_Fragmento del texto_
————————

Más que un listado de cargos, mi trayectoria es el reflejo de una vida de coherencia dedicada a la defensa de la dignidad humana, uniendo mi experiencia en misiones internacionales con mi labor legislativa y diplomática para servir siempre como una voz firme, transparente y comprometida con la justicia social en Colombia.

1. Formación y visión global: Un compromiso que no conoce fronteras

La carrera de Sofía comenzó con una sólida formación como Politóloga en la Universidad de los Andes, pero fue en el terreno internacional donde su visión se expandió. Trabajó con las Naciones Unidas en Colombia y se desempeñó en diversas ONG internacionales en zonas de alto conflicto como Bosnia, Ruanda e Irlanda, donde aprendió que la defensa de los derechos humanos requiere tanto de sensibilidad técnica como de valentía en el campo (Enlace Colombia Visible)


2. Una voz inquebrantable en el Senado de la República (2014-2018)

Durante su paso por el Congreso, Sofía se destacó por ser una legisladora de resultados, enfocando su gestión en la protección de la infancia, el desarrollo del campo y la transparencia. Su trabajo no fue solo administrativo; fue una de las voces más firmes en la exigencia de verdad y justicia, demostrando que se puede hacer política con independencia y carácter, incluso cuando esto significa nadar contra la corriente por defender principios.


3. Liderazgo con las víctimas: El corazón de su lucha

Como víctima directa del conflicto (tras el doloroso asesinato de su hermano, el exgobernador Guillermo Gaviria Correa, a manos de las FARC), Sofía transformó el dolor en acción política. Como Presidenta de Honor de la Federación Colombiana de Víctimas de las FARC (FEVCOL), ha representado a más de 225.000 personas, llevando su clamor por la justicia real y la reparación ante organismos nacionales e internacionales.


4. Representación diplomática: Colombia ante el mundo

Entre 2019 y 2022, Sofía asumió el cargo de Embajadora de Colombia en Suiza y ante el Principado de Liechtenstein. En este periodo, su gestión se centró en fortalecer los lazos de cooperación técnica, promover la inversión extranjera y velar por los derechos de la comunidad colombiana en el exterior, demostrando que la diplomacia es una herramienta clave para el progreso nacional.

————————

_Datos del conjunto_
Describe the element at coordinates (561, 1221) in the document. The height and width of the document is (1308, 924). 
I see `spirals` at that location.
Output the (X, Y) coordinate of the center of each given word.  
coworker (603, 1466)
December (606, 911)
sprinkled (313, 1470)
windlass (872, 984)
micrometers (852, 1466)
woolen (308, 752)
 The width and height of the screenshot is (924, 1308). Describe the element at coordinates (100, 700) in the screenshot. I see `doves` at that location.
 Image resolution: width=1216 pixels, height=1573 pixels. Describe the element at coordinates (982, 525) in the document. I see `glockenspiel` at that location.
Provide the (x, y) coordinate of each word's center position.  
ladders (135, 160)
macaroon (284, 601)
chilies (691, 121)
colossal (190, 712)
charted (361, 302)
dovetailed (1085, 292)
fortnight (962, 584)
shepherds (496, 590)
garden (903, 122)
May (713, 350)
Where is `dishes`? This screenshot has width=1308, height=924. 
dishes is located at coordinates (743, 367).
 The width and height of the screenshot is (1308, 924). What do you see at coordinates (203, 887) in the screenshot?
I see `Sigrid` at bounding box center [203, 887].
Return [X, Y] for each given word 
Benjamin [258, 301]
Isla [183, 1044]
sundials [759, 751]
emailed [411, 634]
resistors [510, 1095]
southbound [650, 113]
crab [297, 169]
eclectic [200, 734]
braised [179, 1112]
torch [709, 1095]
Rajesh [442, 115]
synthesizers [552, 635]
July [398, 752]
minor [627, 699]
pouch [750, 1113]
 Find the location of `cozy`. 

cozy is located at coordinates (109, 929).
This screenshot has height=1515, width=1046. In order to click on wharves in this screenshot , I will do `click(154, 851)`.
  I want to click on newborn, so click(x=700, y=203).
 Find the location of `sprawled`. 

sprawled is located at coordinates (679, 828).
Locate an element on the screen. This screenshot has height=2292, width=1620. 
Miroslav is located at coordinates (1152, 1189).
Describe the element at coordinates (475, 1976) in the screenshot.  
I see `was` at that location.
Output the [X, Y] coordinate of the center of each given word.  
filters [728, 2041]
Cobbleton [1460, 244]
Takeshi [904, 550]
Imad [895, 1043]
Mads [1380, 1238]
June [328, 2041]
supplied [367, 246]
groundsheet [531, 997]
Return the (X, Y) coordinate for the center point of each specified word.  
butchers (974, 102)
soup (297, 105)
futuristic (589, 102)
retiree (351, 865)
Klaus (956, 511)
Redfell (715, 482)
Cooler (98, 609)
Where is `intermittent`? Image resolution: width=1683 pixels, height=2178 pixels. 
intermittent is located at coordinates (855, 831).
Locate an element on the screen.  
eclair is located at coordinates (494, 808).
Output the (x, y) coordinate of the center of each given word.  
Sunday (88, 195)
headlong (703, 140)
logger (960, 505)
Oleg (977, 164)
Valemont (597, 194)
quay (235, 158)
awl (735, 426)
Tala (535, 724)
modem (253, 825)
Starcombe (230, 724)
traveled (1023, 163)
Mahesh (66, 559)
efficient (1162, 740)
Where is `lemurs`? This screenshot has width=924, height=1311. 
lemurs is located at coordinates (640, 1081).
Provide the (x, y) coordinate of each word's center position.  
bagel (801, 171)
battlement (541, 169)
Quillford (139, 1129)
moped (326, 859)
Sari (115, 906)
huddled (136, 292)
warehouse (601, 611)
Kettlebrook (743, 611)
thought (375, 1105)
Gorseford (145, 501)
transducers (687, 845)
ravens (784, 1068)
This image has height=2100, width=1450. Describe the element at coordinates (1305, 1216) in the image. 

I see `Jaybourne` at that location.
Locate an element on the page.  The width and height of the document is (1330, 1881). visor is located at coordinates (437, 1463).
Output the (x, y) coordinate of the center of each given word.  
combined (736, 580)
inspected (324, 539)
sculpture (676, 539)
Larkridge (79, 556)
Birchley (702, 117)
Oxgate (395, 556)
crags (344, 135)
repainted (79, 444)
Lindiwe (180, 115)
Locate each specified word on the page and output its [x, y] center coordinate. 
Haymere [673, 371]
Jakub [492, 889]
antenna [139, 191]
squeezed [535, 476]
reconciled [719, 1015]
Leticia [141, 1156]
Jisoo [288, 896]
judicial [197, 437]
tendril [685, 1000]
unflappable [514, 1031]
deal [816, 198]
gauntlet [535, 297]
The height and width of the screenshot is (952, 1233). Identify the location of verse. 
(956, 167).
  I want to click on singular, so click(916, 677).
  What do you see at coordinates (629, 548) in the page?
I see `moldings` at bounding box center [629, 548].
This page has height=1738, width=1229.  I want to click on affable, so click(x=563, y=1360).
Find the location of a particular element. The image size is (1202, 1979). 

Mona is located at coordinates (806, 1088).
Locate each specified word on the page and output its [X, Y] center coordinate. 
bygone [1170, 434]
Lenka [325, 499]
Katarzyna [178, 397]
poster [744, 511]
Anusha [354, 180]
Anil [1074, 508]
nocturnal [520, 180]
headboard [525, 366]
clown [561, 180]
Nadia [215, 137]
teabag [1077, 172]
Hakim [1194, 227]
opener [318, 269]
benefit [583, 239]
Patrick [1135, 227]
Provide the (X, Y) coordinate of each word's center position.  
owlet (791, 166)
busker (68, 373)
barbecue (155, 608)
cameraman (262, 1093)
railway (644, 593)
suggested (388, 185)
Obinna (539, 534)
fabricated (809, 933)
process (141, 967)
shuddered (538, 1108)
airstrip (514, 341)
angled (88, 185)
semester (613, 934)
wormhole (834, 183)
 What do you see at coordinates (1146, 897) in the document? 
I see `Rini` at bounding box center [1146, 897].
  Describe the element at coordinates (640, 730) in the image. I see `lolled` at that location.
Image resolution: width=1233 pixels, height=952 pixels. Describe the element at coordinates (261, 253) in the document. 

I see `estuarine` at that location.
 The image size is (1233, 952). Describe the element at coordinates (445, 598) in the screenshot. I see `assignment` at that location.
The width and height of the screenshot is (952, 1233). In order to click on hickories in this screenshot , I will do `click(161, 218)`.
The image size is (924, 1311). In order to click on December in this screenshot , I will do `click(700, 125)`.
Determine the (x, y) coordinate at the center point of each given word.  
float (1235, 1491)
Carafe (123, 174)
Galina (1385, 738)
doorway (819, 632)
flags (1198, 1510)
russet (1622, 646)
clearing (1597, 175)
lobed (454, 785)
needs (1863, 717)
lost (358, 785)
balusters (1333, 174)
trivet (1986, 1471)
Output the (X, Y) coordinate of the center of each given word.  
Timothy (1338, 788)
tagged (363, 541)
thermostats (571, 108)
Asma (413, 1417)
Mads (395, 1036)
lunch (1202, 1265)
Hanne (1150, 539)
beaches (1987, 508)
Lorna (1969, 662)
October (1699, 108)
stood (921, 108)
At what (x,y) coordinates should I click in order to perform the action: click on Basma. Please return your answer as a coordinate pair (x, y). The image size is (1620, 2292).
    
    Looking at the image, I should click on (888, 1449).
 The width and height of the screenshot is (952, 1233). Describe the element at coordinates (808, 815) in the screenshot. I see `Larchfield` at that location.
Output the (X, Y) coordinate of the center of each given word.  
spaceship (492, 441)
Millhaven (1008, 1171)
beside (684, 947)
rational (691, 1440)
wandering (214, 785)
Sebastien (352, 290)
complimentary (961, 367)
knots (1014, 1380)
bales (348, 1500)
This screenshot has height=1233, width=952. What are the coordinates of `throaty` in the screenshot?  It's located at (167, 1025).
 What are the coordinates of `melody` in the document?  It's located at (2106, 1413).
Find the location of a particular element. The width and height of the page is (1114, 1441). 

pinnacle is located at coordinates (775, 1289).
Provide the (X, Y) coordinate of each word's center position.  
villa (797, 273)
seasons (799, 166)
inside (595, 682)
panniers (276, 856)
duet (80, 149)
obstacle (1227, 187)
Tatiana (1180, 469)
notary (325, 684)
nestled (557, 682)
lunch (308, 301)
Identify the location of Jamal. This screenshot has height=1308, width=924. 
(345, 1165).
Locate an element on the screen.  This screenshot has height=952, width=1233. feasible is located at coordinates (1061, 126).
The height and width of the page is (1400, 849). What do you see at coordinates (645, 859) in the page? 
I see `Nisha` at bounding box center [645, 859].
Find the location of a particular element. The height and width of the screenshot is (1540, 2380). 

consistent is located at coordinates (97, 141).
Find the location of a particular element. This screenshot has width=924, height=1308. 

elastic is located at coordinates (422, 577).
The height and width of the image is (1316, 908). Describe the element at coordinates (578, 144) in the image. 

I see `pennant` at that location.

————————

_Consigna_
Reescribe, por favor, el texto sobre la trayectoria de Sofía entre "Más que un listado" y "(Enlace Colombia Visible)", ambos incluidos, y reemplaza "Bosnia" por "Kosovo". Responde solo con lo que dice el texto sobre la trayectoria de Sofía.

_Respuesta_
Más que un listado de cargos, mi trayectoria es el reflejo de una vida de coherencia dedicada a la defensa de la dignidad humana, uniendo mi experiencia en misiones internacionales con mi labor legislativa y diplomática para servir siempre como una voz firme, transparente y comprometida con la justicia social en Colombia.

1. Formación y visión global: Un compromiso que no conoce fronteras

La carrera de Sofía comenzó con una sólida formación como Politóloga en la Universidad de los Andes, pero fue en el terreno internacional donde su visión se expandió. Trabajó con las Naciones Unidas en Colombia y se desempeñó en diversas ONG internacionales en zonas de alto conflicto como Kosovo, Ruanda e Irlanda, donde aprendió que la defensa de los derechos humanos requiere tanto de sensibilidad técnica como de valentía en el campo (Enlace Colombia Visible)